I continued spotting for a few days and kept my appointment with the midwife later that week. She gave me a prescription for a sonogram in case my blood work was inconclusive, but, when the results came back the next day, she was able to confirm that I was no longer pregnant (my hCG level was far too low).

If you don’t know what’s going on, talk to someone who knows more than you. Talk to a mother or an aunt, a friend who’s had a miscarriage. Talk to your OB/GYN or your GP. Use Yelp to find a midwife who answers her own calls and can listen to you describe your symptoms. But listen to your body, too. If you feel OK, you are probably OK.

Some Things That Helped

Hands down, the thing that surprised me most was how calm I was during my miscarriage. I tend toward anxiety (honestly, who doesn’t?), and I was surprised during my brief pregnancy by how fearless I felt. Granted, I didn’t have a ton of time for my mind to go to dark places, but I really didn’t consider the possibility of things going wrong. When things did go wrong, I was confused and upset, but I was surprised to find, somewhere at my core, this belief that things were unfolding as they were meant to, that I was going to be OK.

I’m not a particularly religious person. I love me some yoga. I believe in spirit. I don’t think much about fate or what’s “meant to be,” but I had this feeling in my gut that if I was indeed having a miscarriage, it was because the pregnancy wasn’t meant to be. This little dose of spiritual wisdom came from a most unlikely source: WebMD. It was there that I first read that “most miscarriages that occur in the first trimester are caused by chromosomal abnormalities in the baby.” I probably hadn’t done anything to harm my baby. Most likely, there never was a healthy, fully functional little embryo at all, but one that never had the necessary equipment to become a full human being. I’d been astonished by my ability to love something so small, sight unseen. It turns out it was something different than I thought it was, something too flawed to make it. Odds are, it was never going to be a baby. I was grieving a dream. Somehow, believing that was helpful.

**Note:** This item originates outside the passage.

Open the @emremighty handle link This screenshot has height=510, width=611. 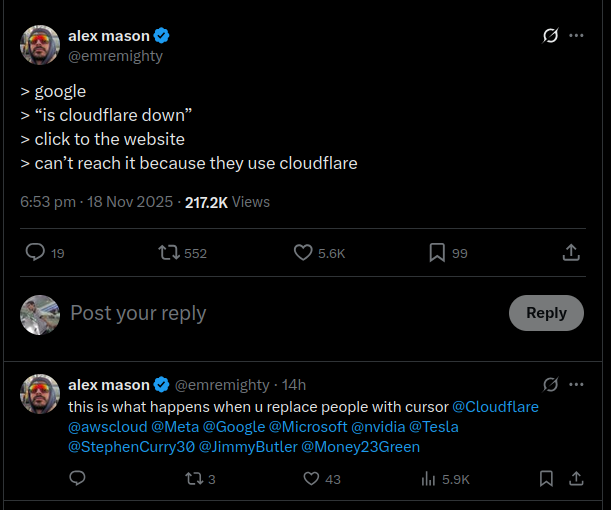115,56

I’d been trying to get pregnant for quite a while. For women under 35, the recommendation is to try for a year before seeking medical advice. It could take a month, it could take 11. I fell well within normal range, but it had been long enough that I was starting to wonder if I could get pregnant. Even though my pregnancy was short, learning I could get pregnant was a positive thing. Miscarriage is incredibly common and does not in any way indicate that something is wrong with you. The lesson learned, that I’m releasing eggs, that my husband’s sperm know where to go, that they can meet up, is a really great lesson that still holds true, as does the conviction that came in a new and solid way with pregnancy that being parents is something my husband and I both want.

Somehow, the fact that miscarriage is so common and that most women who have a miscarriage go on to have a perfectly fine baby made it all seem like a step on a path, a page in some future book about being a parent. I felt this way even before I received the most perfect email in the world from a friend who’d been downright jubilant when I told her I was pregnant. If you are having problems with your pregnancy and fear miscarriage, plug your name right in there in place of mine. My friend would want it that way.

Sweet Megan

Your baby – the one that has or will make their nest within you – now knows the delight with which you will receive her/him.

Any doubt has been washed away.

Yes for sure there is a soul throwing a party.

This is part of conception – a tender, hard, heartbreaking part, but part of your pregnancy journey, and it is still really really exciting that you are on this path.

I wish I could hug you right now but I am sure you are being hugged.

Magnolias was a brilliant choice.

I wish you flowers and the comfort of friends, grief in whatever way serves you, and a million babies if you want them.